• **Material supplied**:
· · · · · · ·
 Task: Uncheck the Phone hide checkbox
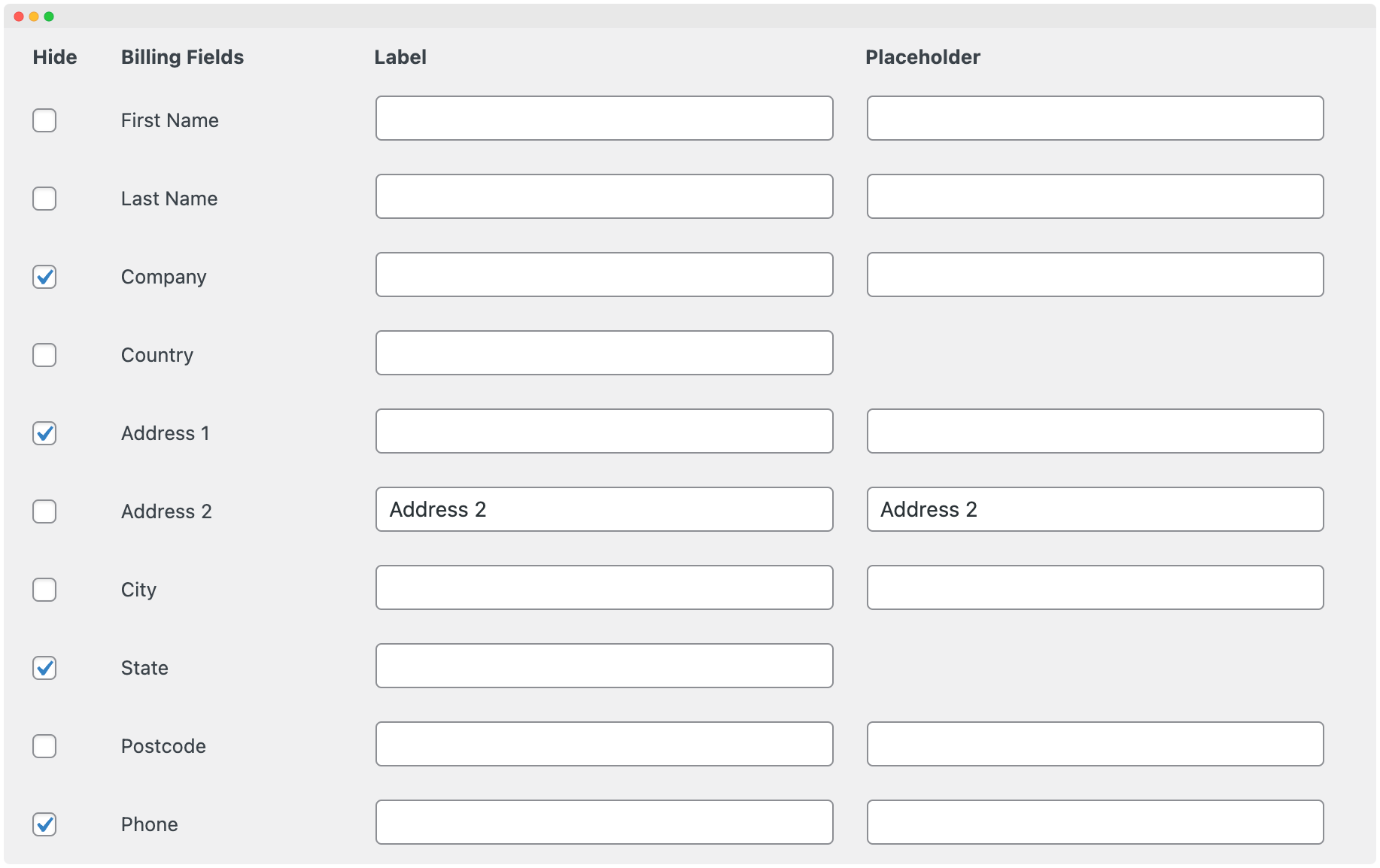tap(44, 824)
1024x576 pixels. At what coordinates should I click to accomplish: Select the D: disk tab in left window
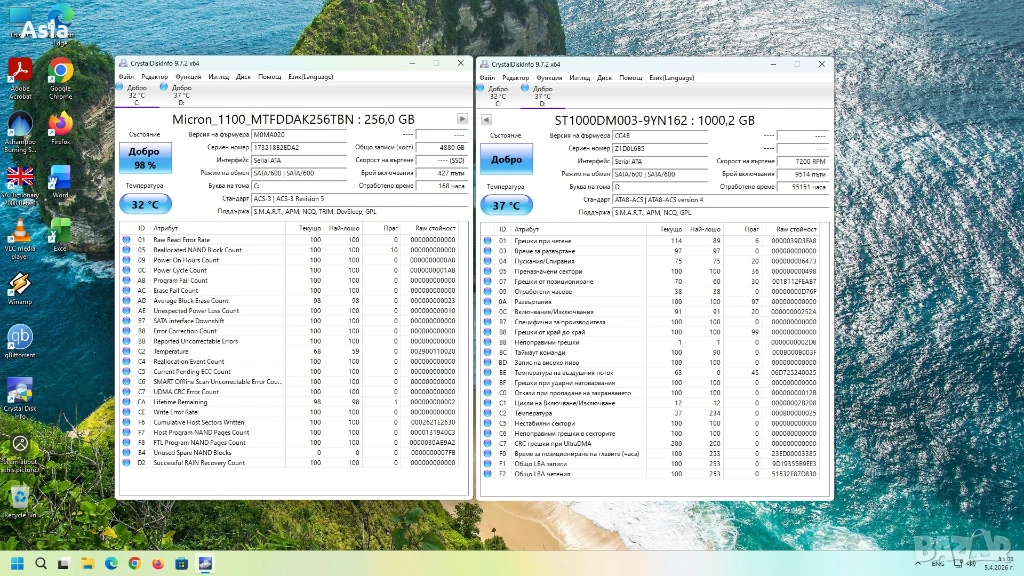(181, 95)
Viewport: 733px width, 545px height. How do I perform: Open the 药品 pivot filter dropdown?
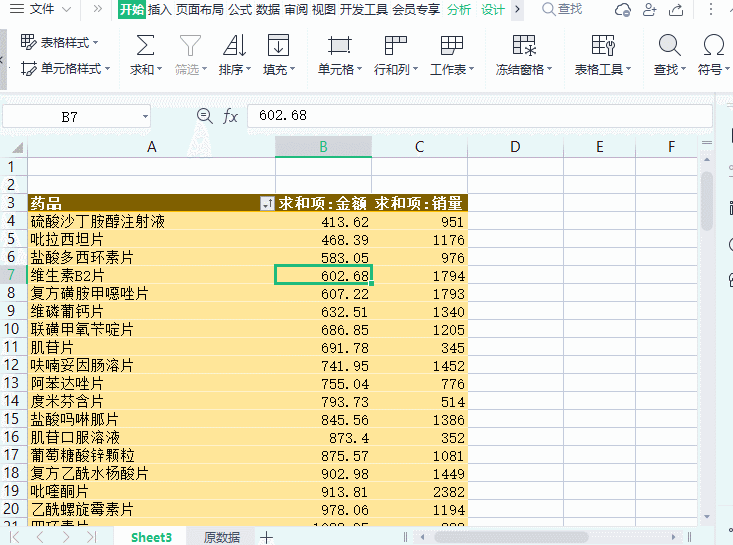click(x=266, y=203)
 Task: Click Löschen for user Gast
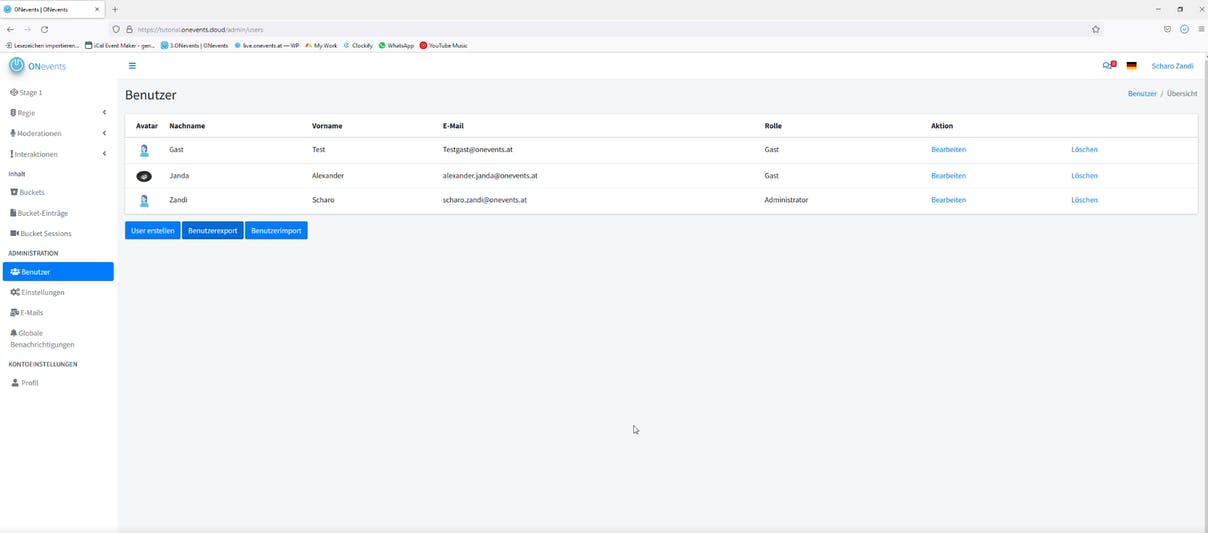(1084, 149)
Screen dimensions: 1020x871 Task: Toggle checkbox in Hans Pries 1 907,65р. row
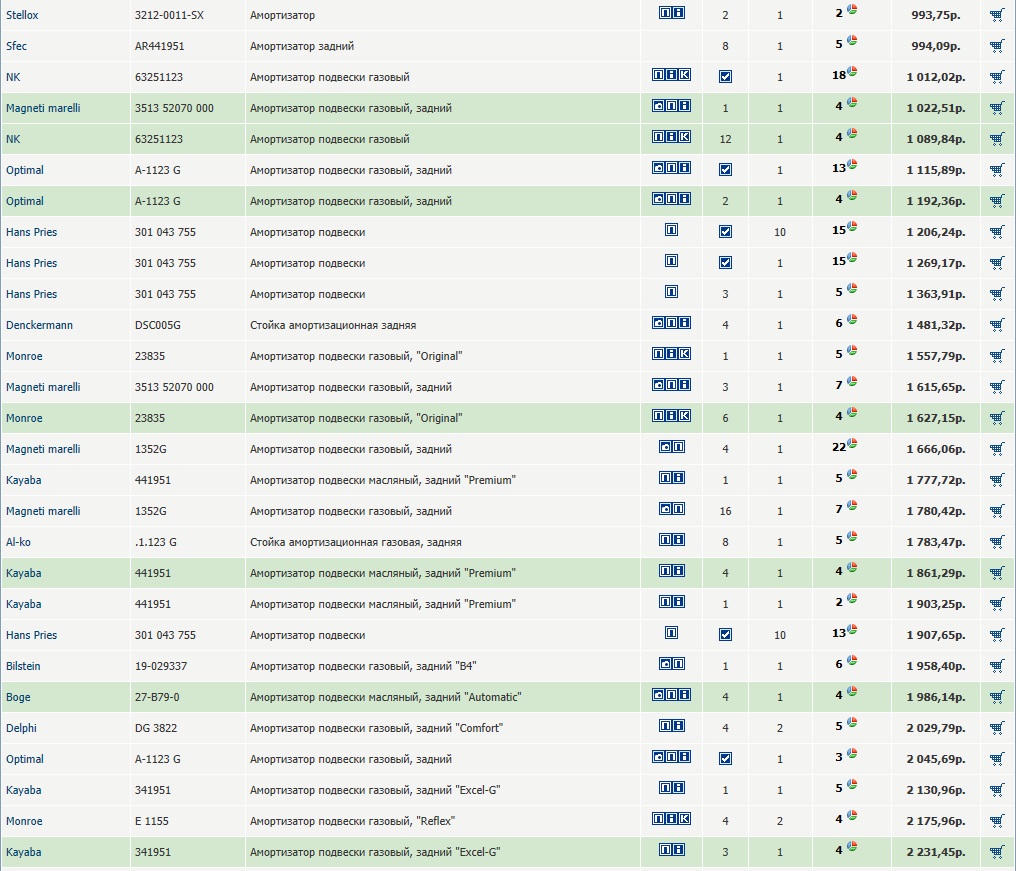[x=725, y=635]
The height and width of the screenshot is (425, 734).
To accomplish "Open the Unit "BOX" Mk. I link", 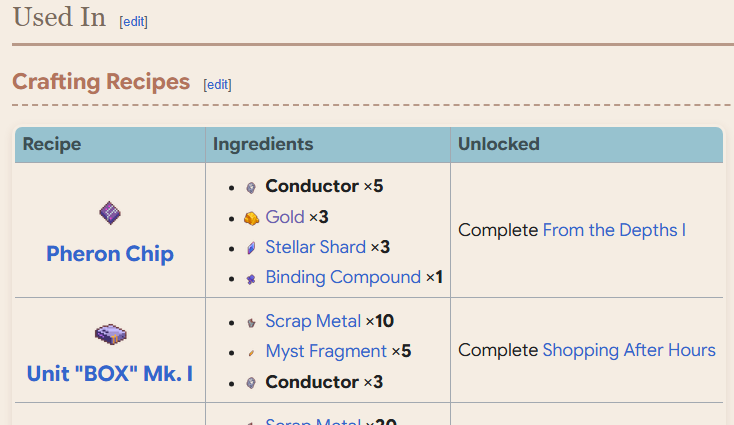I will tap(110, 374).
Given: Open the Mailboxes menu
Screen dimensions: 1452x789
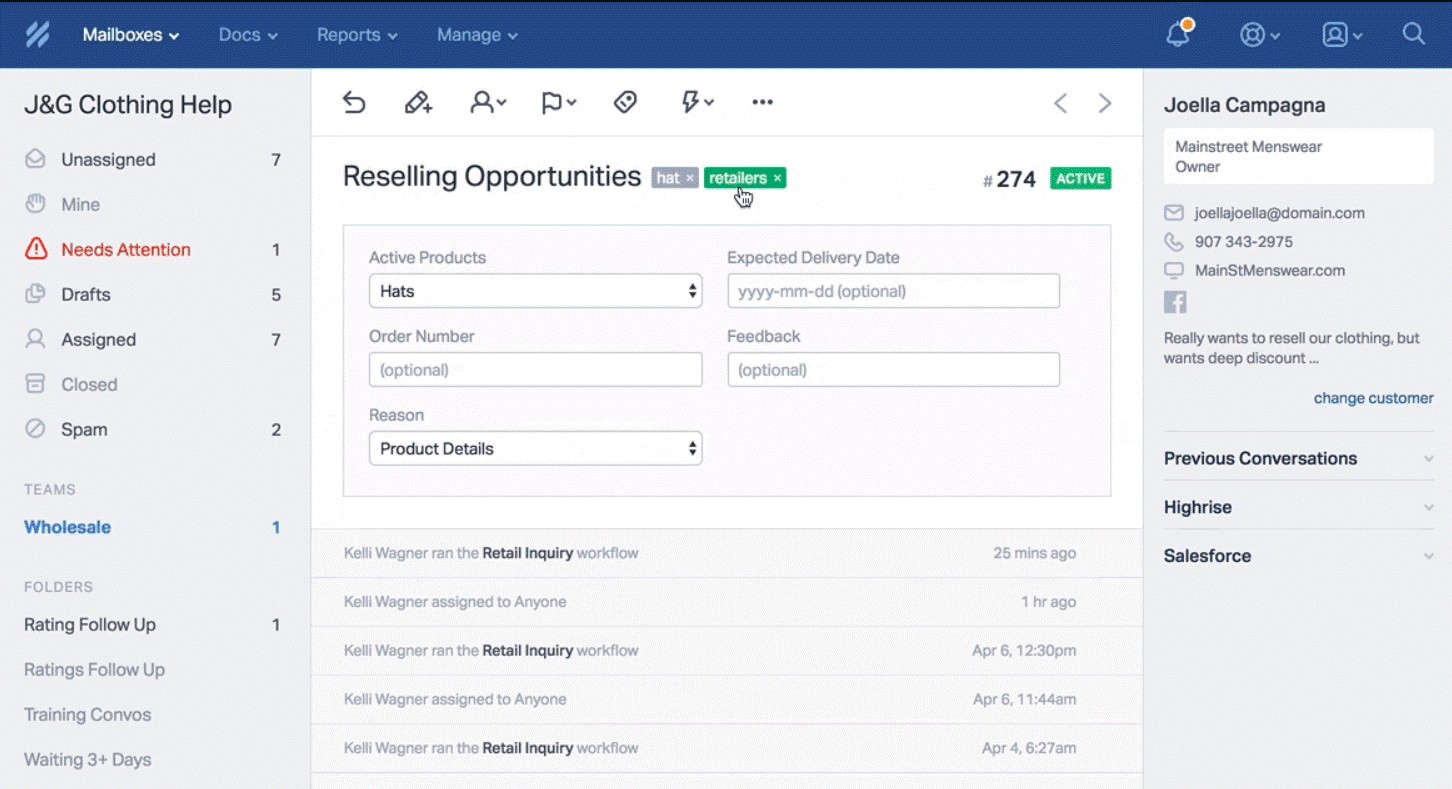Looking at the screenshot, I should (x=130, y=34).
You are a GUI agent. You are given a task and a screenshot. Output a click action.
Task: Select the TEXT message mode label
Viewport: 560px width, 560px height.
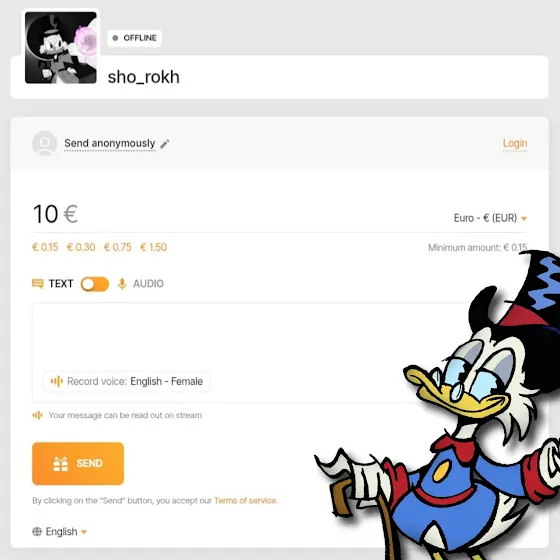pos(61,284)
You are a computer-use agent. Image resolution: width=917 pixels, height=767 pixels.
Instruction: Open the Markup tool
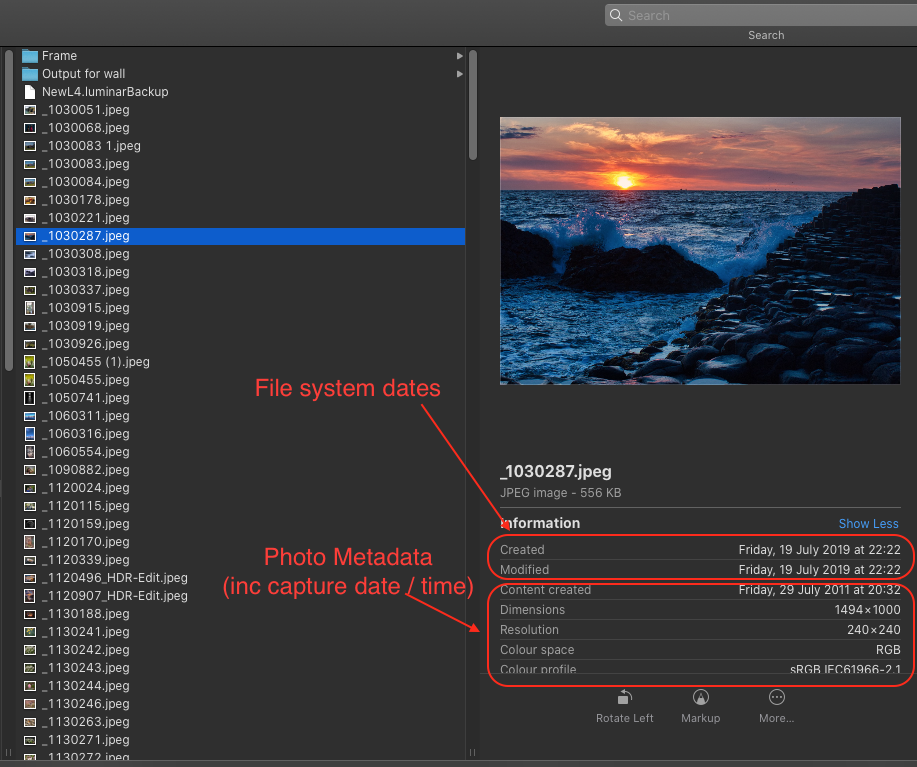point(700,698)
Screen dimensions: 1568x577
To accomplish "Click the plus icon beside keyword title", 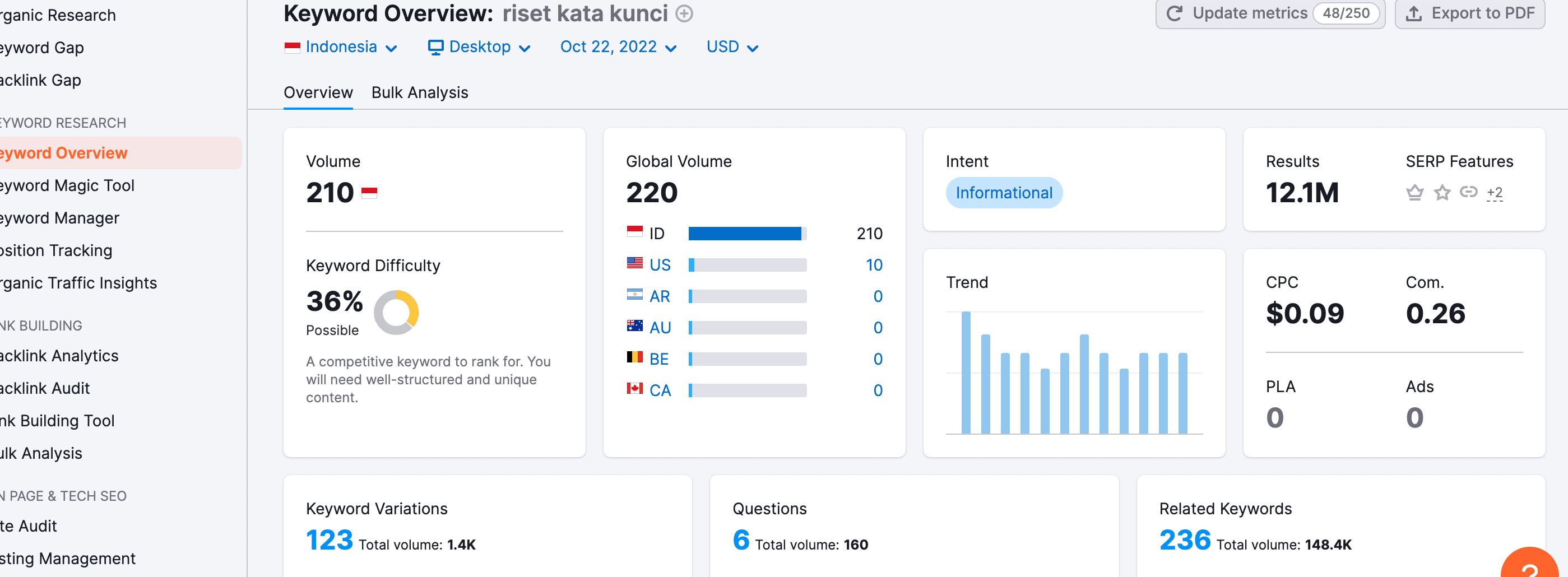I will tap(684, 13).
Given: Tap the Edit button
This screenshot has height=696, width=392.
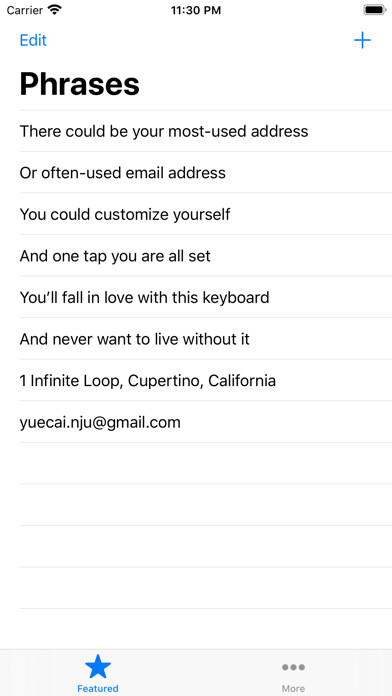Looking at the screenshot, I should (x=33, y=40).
· · · · · · ·
• **Exercise prompt**:
In the answer, include exactly the lines from the one containing "Given: Tap the Edit button" through the end of the records above and no pictures at all.

• **Response to this task**:
Given: Tap the Edit button
This screenshot has height=696, width=392.
Looking at the screenshot, I should (x=33, y=40).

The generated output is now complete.